Question

I have the following structure (iOS 7 app):

UIWindow -> UITabBarController -> 2 Tabs
Tab1: NavigationController with HomeViewController as root.
Tab2: NavigationController with OtherViewController as root.

If I rotate the iPad while being in Tab1, HomeViewController executes WillRotateToInterfaceOrientation: without problem. But if I'm in Tab2 and rotate the iPad, willRotate: method of HomeViewController in Tab1 doesn't execute, so when I go back to Tab1 the view's layout is in the wrong orientation and messed up.

What's happening? Thanks in advance for your knowledge.

Was it helpful?

Solution

This is the expected behavior on iOS, since HomeViewController was not being shown while the device was rotated.

Checkout the Apple documentation for supporting multiple view controller interface orientations.
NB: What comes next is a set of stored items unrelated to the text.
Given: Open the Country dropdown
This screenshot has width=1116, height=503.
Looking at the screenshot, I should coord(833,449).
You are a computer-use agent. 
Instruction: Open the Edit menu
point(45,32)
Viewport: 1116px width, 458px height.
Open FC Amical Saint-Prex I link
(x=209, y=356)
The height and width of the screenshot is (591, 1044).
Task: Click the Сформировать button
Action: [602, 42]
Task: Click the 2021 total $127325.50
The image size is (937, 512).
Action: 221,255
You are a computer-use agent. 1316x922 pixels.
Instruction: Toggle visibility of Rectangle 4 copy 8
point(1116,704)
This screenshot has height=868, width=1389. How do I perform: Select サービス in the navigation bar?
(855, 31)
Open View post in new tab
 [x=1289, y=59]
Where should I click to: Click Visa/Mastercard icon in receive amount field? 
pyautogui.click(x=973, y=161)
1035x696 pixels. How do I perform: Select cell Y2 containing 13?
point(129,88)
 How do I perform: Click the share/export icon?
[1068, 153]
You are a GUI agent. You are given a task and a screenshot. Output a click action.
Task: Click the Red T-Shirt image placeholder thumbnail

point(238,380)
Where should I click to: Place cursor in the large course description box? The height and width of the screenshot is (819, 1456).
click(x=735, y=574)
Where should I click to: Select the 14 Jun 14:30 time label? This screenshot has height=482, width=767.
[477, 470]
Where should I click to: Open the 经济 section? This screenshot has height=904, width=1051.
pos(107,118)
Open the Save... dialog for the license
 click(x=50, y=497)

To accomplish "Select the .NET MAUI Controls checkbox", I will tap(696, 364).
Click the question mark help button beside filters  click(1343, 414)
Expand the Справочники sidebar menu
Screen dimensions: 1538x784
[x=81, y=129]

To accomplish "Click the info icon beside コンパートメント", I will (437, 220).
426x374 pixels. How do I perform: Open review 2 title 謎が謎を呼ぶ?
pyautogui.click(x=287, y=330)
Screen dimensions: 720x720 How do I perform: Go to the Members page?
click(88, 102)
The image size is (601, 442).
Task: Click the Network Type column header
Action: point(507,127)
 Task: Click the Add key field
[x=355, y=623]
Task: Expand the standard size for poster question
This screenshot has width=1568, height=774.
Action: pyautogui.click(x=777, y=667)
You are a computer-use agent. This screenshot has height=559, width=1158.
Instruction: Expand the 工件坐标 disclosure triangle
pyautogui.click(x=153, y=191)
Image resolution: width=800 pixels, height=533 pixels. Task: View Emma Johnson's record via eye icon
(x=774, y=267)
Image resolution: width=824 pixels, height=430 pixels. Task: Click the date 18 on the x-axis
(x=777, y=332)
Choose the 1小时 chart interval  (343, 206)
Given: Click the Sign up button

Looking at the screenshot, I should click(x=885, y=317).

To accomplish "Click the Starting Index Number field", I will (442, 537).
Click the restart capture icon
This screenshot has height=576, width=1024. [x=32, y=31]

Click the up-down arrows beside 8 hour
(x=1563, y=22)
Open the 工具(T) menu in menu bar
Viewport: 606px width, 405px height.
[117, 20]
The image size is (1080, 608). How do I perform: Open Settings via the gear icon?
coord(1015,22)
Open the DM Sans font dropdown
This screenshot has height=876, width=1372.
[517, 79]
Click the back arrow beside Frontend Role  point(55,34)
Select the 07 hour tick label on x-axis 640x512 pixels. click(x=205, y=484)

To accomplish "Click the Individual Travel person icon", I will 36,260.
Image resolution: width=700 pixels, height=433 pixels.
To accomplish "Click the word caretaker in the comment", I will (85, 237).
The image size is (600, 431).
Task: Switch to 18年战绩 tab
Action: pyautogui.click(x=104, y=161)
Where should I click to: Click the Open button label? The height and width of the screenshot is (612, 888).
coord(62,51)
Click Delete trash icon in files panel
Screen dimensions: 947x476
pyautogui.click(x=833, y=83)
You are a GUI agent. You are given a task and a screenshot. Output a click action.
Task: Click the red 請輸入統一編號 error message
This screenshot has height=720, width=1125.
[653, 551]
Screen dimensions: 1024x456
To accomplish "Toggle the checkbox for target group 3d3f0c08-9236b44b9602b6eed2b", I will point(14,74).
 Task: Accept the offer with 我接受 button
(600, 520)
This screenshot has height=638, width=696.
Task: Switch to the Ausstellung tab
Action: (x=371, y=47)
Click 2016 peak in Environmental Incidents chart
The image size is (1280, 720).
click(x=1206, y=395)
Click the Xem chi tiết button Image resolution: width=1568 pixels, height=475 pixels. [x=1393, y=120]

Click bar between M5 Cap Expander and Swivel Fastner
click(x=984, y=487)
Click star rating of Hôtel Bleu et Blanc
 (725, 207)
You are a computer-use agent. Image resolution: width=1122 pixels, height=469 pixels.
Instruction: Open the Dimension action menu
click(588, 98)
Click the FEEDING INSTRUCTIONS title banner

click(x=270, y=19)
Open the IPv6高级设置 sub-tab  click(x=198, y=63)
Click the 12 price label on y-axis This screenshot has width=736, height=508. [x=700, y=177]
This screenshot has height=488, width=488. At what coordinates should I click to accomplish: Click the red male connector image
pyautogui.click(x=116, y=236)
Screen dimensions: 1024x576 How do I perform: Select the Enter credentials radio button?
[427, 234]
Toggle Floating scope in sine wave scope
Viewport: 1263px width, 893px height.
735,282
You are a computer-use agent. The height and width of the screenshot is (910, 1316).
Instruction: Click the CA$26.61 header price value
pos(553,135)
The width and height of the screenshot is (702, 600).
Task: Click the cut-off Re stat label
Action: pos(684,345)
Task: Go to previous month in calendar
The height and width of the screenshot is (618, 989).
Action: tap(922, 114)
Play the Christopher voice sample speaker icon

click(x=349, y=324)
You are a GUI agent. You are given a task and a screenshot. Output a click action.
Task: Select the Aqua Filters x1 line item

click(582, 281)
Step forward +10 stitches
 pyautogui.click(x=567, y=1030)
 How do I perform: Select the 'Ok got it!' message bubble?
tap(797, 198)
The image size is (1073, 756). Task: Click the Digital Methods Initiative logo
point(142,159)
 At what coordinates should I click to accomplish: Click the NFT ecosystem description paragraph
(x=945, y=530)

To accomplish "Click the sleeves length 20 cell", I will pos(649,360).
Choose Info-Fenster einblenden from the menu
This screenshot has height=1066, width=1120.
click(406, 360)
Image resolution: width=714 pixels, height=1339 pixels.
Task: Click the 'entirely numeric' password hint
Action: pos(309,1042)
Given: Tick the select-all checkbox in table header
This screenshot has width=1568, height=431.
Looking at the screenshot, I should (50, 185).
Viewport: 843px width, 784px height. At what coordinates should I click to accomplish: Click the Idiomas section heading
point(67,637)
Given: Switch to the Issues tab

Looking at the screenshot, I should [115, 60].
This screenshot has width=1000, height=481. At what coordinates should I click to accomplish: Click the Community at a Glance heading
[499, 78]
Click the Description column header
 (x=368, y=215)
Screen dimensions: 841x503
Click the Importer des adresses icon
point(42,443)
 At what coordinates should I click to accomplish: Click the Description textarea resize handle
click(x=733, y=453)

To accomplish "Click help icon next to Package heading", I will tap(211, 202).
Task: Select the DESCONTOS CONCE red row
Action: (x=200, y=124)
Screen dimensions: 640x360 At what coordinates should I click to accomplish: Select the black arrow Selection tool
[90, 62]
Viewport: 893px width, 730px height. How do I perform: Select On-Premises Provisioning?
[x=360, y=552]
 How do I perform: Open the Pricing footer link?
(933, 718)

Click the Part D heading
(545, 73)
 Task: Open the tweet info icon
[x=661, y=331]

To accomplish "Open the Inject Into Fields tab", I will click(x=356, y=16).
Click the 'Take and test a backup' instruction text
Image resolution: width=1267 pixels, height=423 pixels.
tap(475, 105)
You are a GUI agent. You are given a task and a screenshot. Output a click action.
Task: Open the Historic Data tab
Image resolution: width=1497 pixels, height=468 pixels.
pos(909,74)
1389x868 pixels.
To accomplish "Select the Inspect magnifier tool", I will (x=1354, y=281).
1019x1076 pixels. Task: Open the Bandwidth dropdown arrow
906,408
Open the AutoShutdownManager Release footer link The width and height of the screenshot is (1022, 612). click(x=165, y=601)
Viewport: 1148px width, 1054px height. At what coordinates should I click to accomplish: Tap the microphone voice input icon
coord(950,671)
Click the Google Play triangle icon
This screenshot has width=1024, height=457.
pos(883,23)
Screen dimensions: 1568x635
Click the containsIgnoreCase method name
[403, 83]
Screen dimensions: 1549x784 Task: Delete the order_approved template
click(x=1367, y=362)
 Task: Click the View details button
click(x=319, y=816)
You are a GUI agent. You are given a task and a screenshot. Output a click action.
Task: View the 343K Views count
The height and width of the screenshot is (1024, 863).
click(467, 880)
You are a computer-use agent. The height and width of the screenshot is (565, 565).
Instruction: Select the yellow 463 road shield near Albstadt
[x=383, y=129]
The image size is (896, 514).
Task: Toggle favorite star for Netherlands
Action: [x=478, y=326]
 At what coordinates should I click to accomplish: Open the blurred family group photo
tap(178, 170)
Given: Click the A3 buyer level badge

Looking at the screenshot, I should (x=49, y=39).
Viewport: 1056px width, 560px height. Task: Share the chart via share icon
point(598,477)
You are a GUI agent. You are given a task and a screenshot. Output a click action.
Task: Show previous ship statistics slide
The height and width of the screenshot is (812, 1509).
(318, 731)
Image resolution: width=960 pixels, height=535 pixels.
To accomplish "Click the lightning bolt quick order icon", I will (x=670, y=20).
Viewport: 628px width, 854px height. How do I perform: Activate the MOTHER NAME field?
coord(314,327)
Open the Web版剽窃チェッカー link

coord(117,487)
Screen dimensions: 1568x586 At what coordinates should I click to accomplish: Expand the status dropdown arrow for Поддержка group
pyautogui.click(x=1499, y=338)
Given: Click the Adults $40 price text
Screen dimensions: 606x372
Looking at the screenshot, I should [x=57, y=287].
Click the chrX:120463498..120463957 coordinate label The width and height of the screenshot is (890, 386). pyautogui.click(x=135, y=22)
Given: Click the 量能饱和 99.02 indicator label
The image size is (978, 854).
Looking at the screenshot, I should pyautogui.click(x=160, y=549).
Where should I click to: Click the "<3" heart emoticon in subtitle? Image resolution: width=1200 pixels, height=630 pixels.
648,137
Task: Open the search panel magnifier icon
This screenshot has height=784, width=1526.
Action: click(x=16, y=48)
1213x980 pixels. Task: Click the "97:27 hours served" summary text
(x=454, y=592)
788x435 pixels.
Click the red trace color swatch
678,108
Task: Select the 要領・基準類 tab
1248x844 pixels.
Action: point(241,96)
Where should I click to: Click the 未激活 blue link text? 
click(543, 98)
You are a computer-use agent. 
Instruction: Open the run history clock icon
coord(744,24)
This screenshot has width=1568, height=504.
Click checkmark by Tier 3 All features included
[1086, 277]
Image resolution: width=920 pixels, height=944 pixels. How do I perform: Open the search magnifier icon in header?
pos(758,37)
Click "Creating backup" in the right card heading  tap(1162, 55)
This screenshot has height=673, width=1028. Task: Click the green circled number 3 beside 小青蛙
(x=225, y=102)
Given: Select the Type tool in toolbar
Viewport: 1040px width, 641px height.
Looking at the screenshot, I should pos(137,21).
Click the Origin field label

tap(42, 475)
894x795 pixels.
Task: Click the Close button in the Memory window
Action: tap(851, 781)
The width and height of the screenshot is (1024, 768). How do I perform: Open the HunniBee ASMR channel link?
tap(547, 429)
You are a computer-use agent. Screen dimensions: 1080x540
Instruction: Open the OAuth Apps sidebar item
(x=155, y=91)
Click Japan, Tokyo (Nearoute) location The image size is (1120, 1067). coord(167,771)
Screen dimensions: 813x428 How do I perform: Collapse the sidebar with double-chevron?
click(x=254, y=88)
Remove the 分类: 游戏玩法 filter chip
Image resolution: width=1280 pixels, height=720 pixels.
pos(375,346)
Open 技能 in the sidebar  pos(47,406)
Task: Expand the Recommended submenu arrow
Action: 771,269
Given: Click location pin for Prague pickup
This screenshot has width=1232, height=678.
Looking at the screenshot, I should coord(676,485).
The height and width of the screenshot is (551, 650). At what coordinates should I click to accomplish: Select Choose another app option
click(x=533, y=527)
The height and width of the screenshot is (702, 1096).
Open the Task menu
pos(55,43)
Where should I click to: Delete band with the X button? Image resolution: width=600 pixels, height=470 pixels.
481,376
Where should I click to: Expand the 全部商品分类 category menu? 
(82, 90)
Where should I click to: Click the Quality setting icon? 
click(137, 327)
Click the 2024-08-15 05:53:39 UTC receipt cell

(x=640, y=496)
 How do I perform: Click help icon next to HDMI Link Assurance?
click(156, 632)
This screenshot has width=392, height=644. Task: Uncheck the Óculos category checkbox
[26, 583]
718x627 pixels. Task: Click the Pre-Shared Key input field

Specifically, the section Rotations May Occur When Your View Controller Is Hidden, that reads:

If your view controller’s contents are not onscreen when a rotation occurs, then it does not see the list of rotation messages. For example, consider the following sequence of events:

Your view controller presents another view controller’s contents full screen. The user rotates the device so that the user interface orientation changes. Your app dismisses the presented view controller. In this example, the presenting view controller was not visible when the rotation occurred, so it does not receive any rotation events. Instead, when it reappears, its views are simply resized and positioned using the normal view layout process. If your layout code needs to know the current orientation of the device, it can read the app object’s statusBarOrientation property to determine the current orientation.

So basically you have to prepare your view controller to update itself according to rotations that may have happened while it was not listening to notifications.

The most common way to do this is to place interface-specific code on viewWillAppear:, since this method is called every time your view controller is shown onscreen.